Labour faces a tough week in Scotland, Wales and England. Here’s why.

The party could see its worst result in 34 years, according to one academic

 

Cast your minds back to the local council elections of 1990. It was the last electoral test of the Thatcher government which saw the Conservatives lose 222 councillors and their share of the vote fall by 3 percentage points from the year before.

And yet, despite the disastrous results Conservative Central Office successfully managed to portray it as a successful evening. The secret lay in the strategy adopted by the then party chairman, Ken (now Lord) Baker.

Aware of the drubbing the party faced, the spin operation throughout the campaign sought to focus the media’s minds on the Conservatives holding the flagship authorities of Westminster and Wandsworth. Having achieved this objective the party was seen to have successfully met its own bar of success.

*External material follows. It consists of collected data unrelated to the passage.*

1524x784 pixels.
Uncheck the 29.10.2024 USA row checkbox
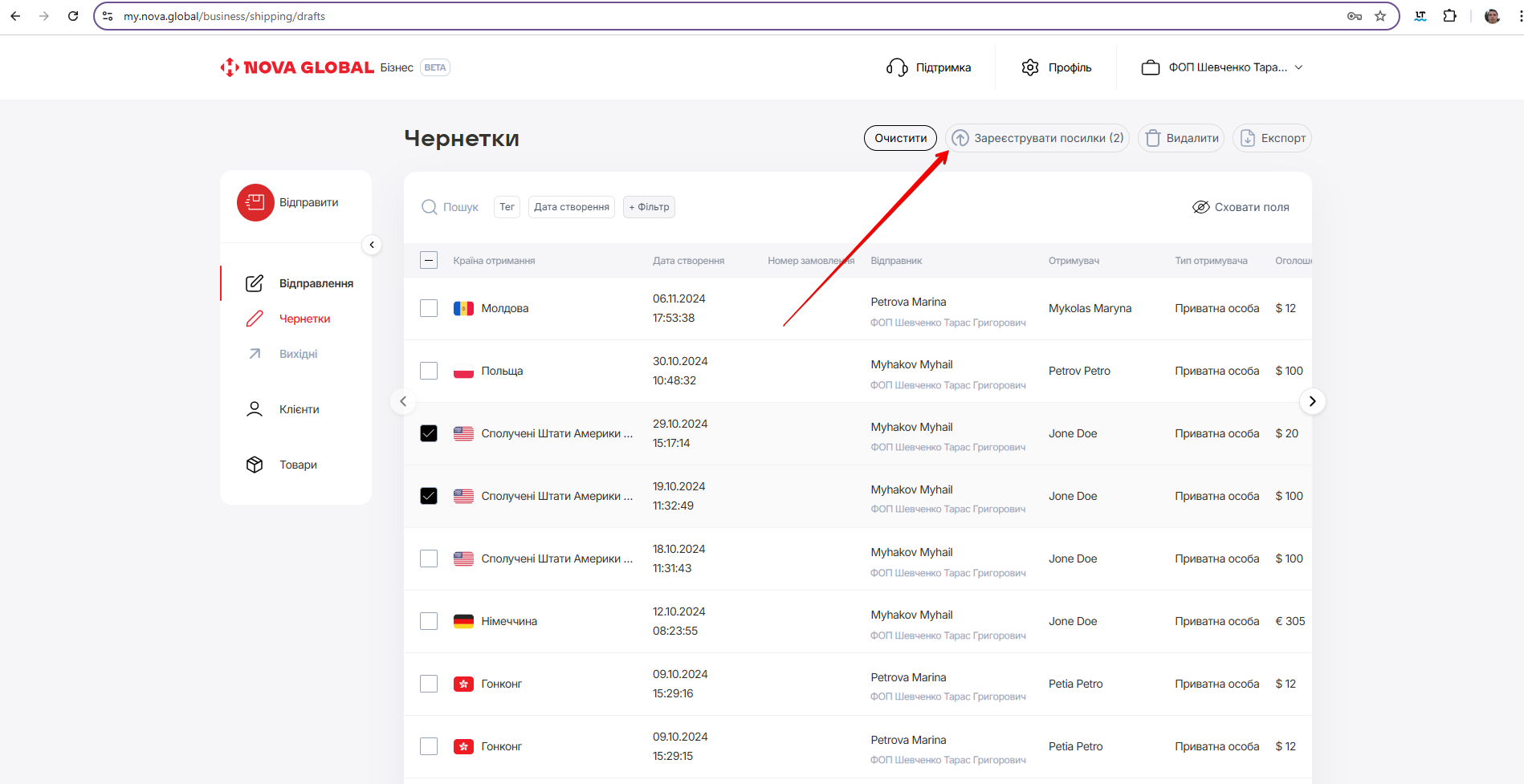click(x=429, y=433)
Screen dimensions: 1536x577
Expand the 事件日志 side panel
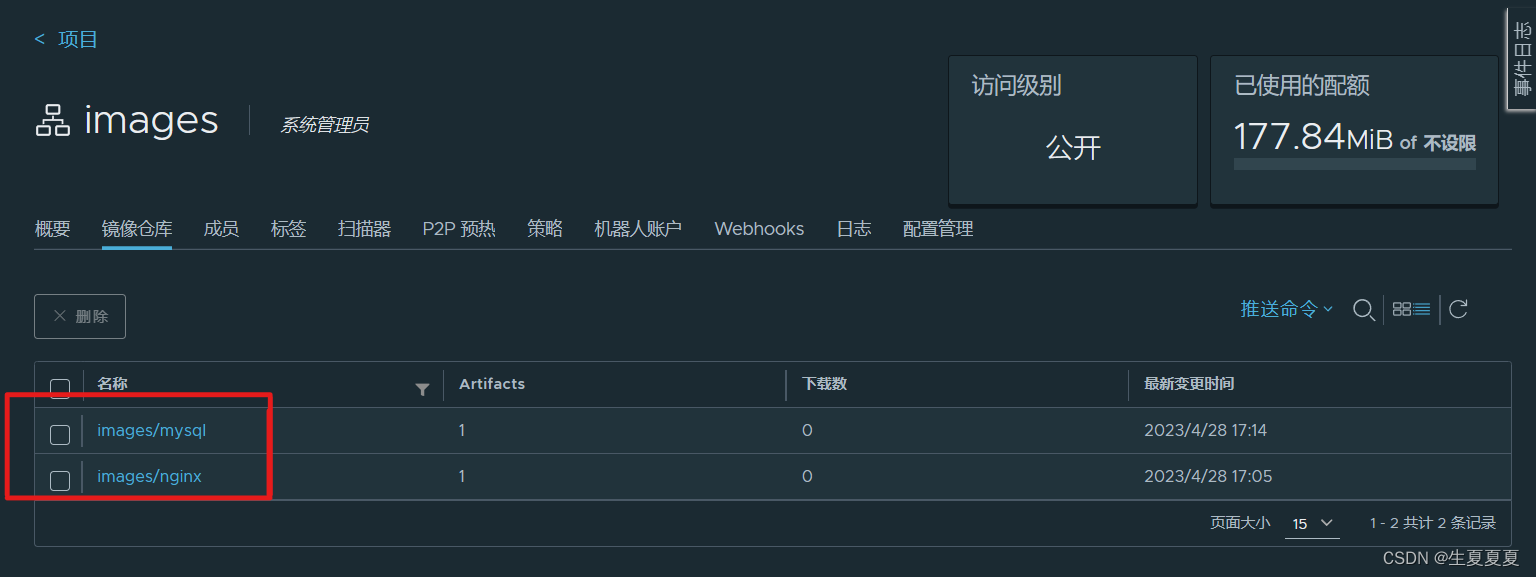(1522, 60)
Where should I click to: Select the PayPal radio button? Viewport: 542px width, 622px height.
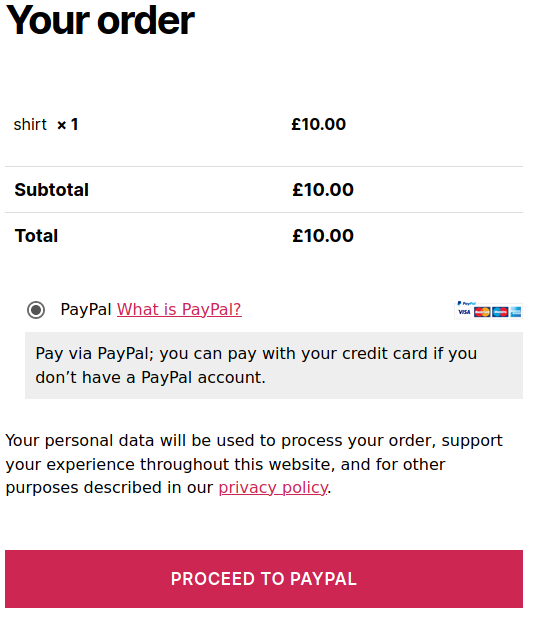36,310
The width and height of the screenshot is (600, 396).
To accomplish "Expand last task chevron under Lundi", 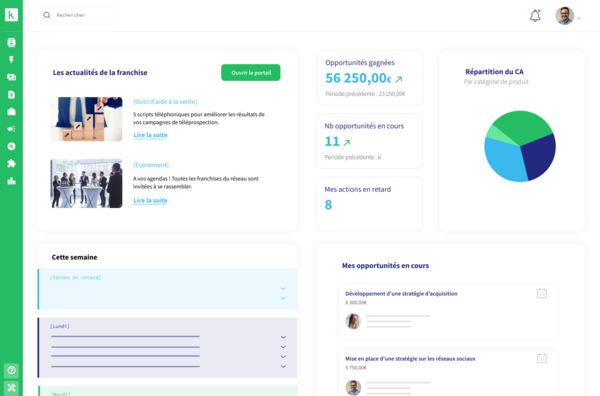I will tap(283, 367).
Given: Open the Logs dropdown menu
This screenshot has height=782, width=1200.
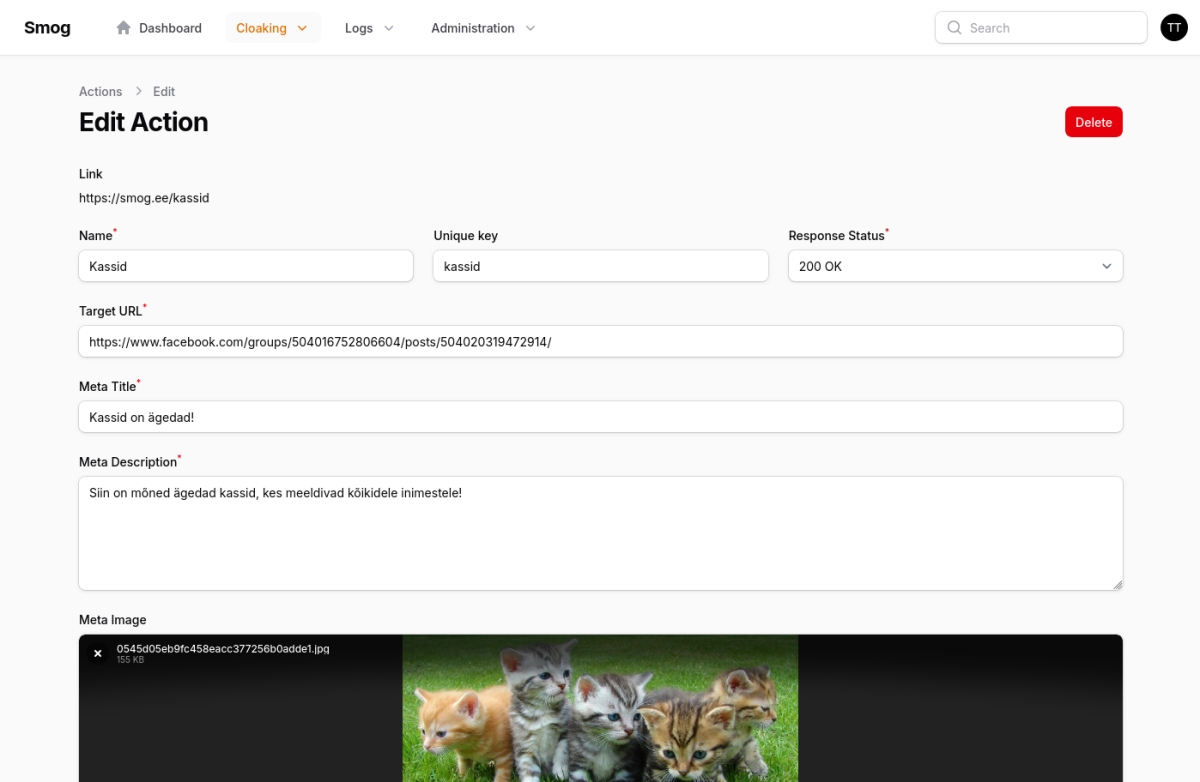Looking at the screenshot, I should click(x=369, y=28).
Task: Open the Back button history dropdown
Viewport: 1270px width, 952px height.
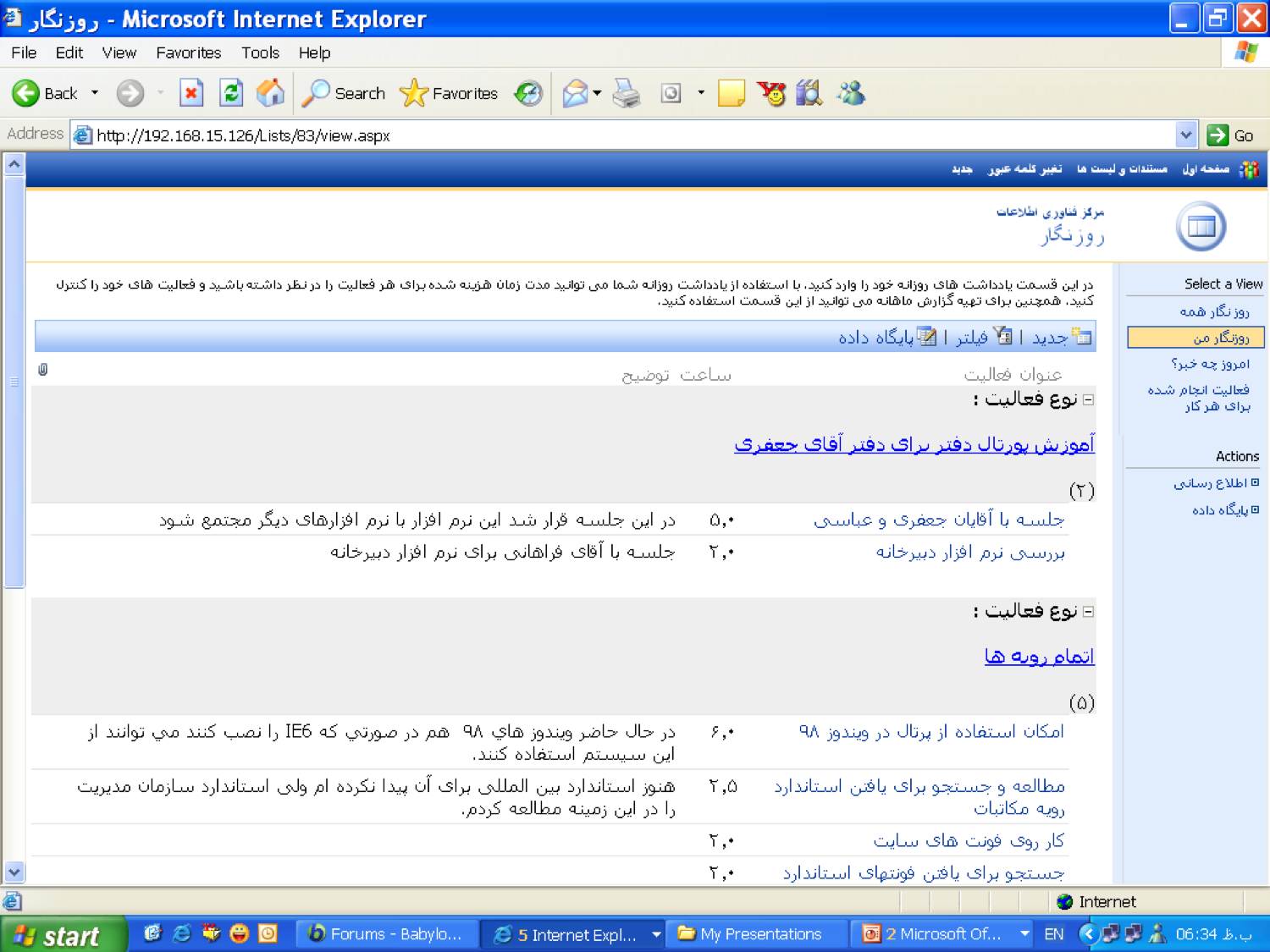Action: coord(95,93)
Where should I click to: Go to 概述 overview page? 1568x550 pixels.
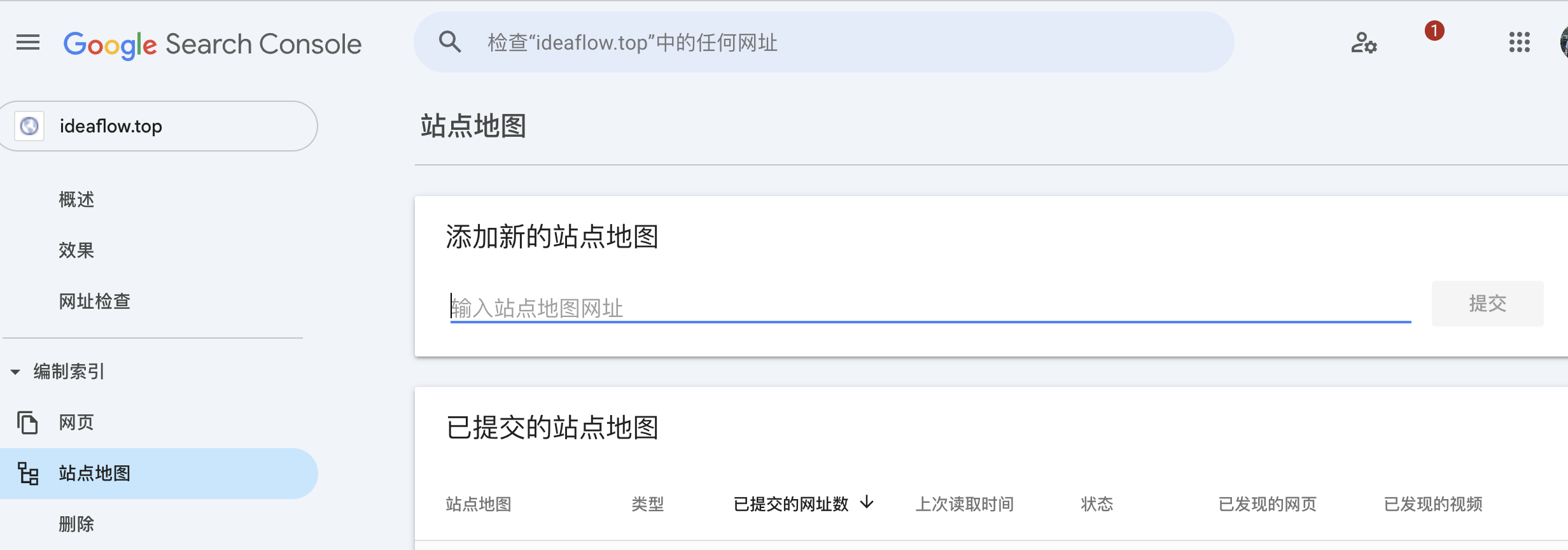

Fast forward to today and those around Jeremy Corbyn have sought to adopt the same strategy, banking on victory for Sadiq Khan in the London Mayoral Election to be a sign of great triumph, whatever else happens around the rest of the country.

As the voters prepare to go to the polls on Thursday, the party faithful – those with a desire to get back into government rather than engage in protest politics – need to prepare for a dreadful evening.

In Scotland, Labour, once the dominant force, has been eclipsed by the SNP. No route back to Downing Street for the Labour Party is likely without a considerable upsurge in support across Scotland. What it faces this week is the high likelihood of the party, while unlikely to fall third behind the Tories, losing seats to them instead.

Indeed, the SNP look set to achieve a remarkable feat: a third term in government, picking up yet more seats up from those it gained in 2011.

The reality is that Jeremy Corbyn’s brand of politics has had little discernible impact on voters north of the border, and it is difficult to see how the party gets out of the Scottish rut it now finds itself in.

Similarly in Wales, there is now a very real danger of the party facing a similar feeling of malaise. In 2014 it came close to coming second to UKIP in its share of the vote in the European elections.

In the general election Labour actually lost seats, despite the predictions of it picking up new ones, and all the polling predicts Labour losing ground in Wales and needing to rely on Plaid Cymru once again to prop it up in government.

And then there are the local council elections. In an analysis for the Telegraph, Professor John Curtice of Strathclyde University has predicted Labour could lose up to 170 council seats on Thursday, in what would be the worst performance for the party while in opposition for 34 years.

What is alarming is how complacent those around the leader have become in factoring such heavy losses into whatever strategy they might have. Yes, the last time these seats were fought in 2012 was in the wake of the government’s omnishambles budget, but in many respects the conditions should be even better for Labour now.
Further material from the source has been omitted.